Vous vous rappelez sans doute le magnifique tableau de Detaille, qui a été légitimement considéré comme la plus belle œuvre du Salon de 1890 ; vous vous rappelez ce superbe officier de l’artillerie de la Garde, monté sur un grand cheval noir, et criant à ses canonniers : « En batterie ! »

Je le vois encore, ce groupe qui fut alors si regardé. On ne savait vraiment, au premier coup d’œil, ce qu’il fallait admirer le plus vivement : l’homme ou la bête. Il était si beau, ce cheval aux narines fumantes, aux petits frissons qui ondulaient sur ses muscles puissants, aux cabrements si vigoureux, à l’emportement si enflammé. C’était vraiment le cheval du livre de Job, celui qui dit : « Allons ! »

Mais, à la réflexion, l’homme était l’objet d’une admiration de meilleur aloi. La bête, ici comme ailleurs, n’est en effet guidée que par un instinct, et l’homme. est mû par un principe. Ce beau cavalier remplit un devoir. Son pays est menacé : il le défend. Il a fait des serments il les tient. Parmi ses soldats, il en est un là-bas qui tient je ne sais quel morceau d’étoffe au bout d’un bâton : mais cette « loque », c’est le résumé vivant de la patrie aimée : il salue le Drapeau et s’apprête à mourir. « En batterie, en avant ! »

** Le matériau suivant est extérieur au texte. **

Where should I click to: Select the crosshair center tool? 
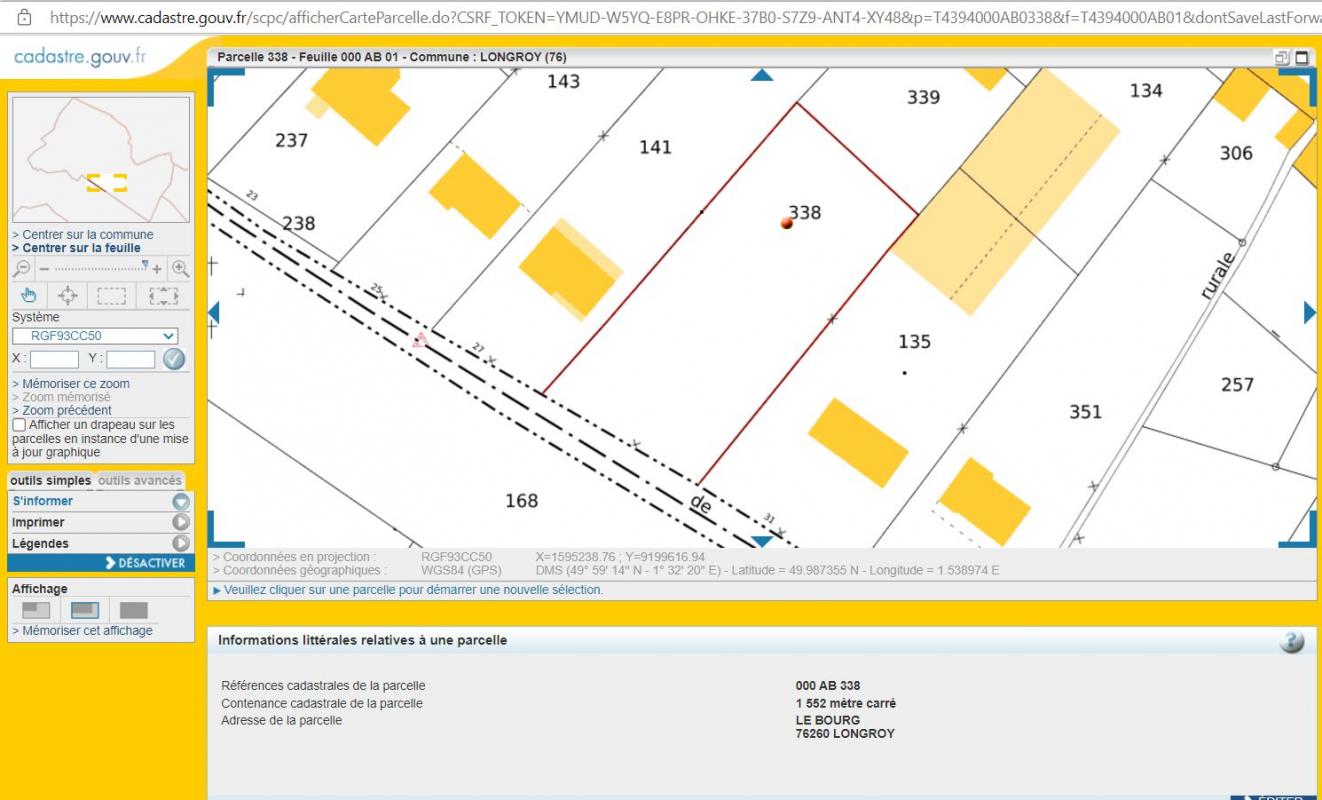tap(68, 295)
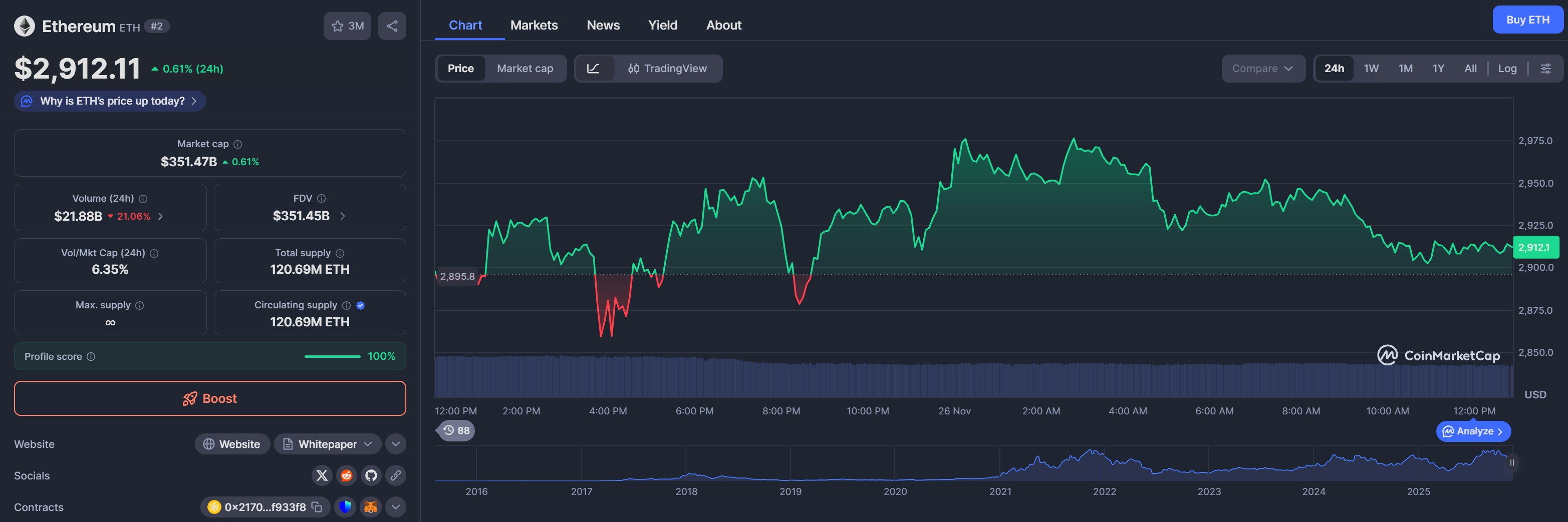Click the Buy ETH button
The height and width of the screenshot is (522, 1568).
click(1527, 20)
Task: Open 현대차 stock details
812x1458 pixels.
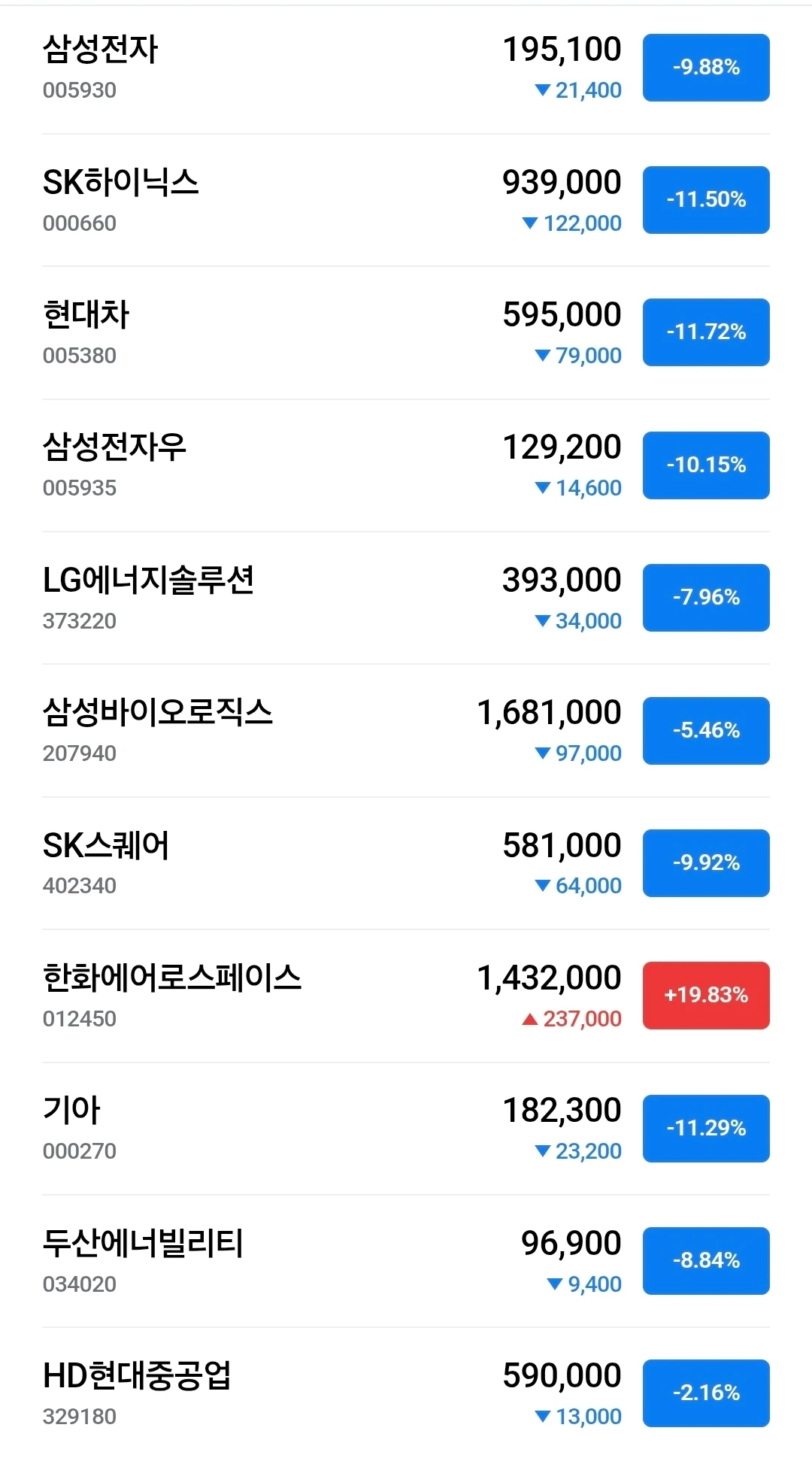Action: click(406, 333)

Voici maintenant un autre tableau, et qui forme avec celui de Detaille le contraste le plus frappant… et le plus douloureux.

L’artilleur de Detaille, c’est l’enthousiasme avant le combat ; le second tableau, que nous allons faire passer sous vos yeux, c’est l’héroïsme après la bataille. Et l’héroïsme est plus beau, l’héroïsme est plus grand que l’enthousiasme.

Donc, le voilà seul, tout seul, le capitaine qui criait ce matin : « En avant » à pleine bouche. Tous les hommes de sa batterie sont morts ; son beau cheval noir est mort et est tombé au fond du ravin, là-bas. Seul, il est seul.

Mais il ne désespère pas, et fait face, seul, à l’ennemi.

C’est là, c’est surtout là, c’est dans la défaite et la douleur, c’est dans ces suprêmes épreuves que l’homme est mille et mille fois au-dessus de la bête, avec laquelle certaine école n’a pas craint de le comparer. Honte à cette école !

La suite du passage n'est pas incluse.